Copy out every line in the entries below that includes "blue".

-- Opening Marker --

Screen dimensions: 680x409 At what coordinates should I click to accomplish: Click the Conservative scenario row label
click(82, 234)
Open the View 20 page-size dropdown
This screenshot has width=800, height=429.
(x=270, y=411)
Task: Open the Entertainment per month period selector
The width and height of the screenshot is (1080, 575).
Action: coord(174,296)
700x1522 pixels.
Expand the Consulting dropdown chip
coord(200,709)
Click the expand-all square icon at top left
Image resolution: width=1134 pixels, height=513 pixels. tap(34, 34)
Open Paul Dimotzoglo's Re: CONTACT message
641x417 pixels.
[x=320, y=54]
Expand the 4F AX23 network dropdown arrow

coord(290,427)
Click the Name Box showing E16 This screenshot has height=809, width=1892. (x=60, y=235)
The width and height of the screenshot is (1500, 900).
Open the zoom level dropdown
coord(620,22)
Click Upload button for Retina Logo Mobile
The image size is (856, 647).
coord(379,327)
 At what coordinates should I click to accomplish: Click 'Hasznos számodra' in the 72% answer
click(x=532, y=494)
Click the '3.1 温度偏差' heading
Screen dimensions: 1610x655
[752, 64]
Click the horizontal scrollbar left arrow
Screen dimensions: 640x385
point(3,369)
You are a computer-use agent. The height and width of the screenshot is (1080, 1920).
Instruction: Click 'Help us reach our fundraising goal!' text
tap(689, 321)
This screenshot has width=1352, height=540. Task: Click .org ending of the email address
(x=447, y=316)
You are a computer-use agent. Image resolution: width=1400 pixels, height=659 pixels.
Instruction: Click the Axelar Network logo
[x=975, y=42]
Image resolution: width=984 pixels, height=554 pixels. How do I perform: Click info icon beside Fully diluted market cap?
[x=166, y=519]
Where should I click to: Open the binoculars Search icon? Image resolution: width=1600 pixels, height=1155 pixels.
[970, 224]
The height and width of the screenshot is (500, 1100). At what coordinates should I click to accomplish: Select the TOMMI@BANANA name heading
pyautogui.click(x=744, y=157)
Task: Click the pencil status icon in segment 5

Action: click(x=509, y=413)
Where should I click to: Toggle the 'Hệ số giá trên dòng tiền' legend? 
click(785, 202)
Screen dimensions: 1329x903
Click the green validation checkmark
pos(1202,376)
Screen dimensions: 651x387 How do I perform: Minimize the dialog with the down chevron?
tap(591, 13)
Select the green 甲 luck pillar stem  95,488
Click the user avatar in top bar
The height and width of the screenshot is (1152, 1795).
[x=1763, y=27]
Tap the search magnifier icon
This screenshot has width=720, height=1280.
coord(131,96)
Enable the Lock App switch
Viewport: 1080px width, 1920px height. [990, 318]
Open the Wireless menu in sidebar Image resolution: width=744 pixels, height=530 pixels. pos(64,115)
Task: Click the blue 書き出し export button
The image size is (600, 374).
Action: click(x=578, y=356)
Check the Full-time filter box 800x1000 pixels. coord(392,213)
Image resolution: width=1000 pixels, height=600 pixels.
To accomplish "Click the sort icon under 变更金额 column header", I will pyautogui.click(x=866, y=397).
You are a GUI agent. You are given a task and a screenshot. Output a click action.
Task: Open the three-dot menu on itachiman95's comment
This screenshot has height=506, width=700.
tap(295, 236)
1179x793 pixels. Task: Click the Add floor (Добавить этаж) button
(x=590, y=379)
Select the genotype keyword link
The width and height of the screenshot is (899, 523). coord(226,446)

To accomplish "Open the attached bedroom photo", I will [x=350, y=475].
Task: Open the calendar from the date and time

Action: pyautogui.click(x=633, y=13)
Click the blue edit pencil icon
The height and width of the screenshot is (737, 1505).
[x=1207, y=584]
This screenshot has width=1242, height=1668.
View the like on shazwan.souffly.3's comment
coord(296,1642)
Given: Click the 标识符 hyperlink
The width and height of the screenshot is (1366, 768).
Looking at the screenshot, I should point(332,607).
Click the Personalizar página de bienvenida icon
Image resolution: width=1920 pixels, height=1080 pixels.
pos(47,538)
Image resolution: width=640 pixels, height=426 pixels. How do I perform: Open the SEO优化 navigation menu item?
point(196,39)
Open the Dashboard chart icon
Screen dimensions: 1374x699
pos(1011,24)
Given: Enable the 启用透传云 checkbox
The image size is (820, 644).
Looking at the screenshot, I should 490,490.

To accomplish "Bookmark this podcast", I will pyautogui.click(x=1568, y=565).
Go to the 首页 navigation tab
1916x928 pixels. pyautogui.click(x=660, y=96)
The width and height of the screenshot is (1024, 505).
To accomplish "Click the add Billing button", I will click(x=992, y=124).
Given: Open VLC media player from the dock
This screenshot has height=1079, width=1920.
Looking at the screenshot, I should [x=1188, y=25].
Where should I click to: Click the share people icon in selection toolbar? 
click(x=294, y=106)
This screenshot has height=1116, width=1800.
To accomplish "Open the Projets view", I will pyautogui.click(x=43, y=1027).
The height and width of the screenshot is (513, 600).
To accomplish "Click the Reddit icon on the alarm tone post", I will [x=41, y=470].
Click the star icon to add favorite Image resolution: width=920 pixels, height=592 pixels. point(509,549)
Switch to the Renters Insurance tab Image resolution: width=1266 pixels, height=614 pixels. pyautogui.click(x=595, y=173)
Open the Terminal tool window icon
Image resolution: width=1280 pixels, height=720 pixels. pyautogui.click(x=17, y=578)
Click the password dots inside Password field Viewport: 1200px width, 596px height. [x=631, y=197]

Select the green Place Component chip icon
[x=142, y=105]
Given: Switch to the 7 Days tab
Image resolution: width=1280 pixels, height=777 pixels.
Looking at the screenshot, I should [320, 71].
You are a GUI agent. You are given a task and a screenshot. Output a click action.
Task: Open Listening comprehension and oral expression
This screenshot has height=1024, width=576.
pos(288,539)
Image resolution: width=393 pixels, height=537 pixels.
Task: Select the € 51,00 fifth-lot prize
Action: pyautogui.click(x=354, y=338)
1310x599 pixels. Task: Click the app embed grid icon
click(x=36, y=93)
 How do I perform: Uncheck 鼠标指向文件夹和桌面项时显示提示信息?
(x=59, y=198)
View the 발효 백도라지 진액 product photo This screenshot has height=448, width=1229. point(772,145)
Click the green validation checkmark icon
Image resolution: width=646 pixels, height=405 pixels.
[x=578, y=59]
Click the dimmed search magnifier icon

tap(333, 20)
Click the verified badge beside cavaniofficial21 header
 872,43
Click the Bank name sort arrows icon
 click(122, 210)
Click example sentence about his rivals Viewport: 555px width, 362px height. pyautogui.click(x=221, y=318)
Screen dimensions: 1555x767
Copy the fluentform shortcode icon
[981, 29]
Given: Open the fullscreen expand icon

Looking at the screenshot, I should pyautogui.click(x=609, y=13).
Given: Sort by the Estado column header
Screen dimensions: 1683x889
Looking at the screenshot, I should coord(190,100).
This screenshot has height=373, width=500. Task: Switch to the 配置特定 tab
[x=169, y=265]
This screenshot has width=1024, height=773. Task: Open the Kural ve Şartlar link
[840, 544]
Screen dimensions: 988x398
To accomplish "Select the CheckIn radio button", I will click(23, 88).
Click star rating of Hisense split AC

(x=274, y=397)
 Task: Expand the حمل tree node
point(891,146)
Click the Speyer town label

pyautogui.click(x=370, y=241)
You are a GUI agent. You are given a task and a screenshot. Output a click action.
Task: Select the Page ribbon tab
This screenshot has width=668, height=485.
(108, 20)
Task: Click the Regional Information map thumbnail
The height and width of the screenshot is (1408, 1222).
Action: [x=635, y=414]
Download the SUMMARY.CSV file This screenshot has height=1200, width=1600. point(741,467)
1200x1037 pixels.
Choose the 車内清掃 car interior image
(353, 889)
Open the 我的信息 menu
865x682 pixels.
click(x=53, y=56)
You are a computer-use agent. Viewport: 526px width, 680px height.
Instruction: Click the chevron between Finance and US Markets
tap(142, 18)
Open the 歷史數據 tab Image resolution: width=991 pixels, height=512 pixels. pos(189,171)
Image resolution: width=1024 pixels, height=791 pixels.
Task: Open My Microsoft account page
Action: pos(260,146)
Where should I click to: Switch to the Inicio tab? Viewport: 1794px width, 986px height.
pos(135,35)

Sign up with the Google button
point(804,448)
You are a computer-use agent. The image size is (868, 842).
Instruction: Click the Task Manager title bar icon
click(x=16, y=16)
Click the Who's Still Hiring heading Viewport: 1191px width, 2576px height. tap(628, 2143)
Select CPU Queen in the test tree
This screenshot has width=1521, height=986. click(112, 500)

-- Closing Marker --

> WRITTEN ANSWER
Task: Click the blue 書き出し export button
Click the blue edit pencil icon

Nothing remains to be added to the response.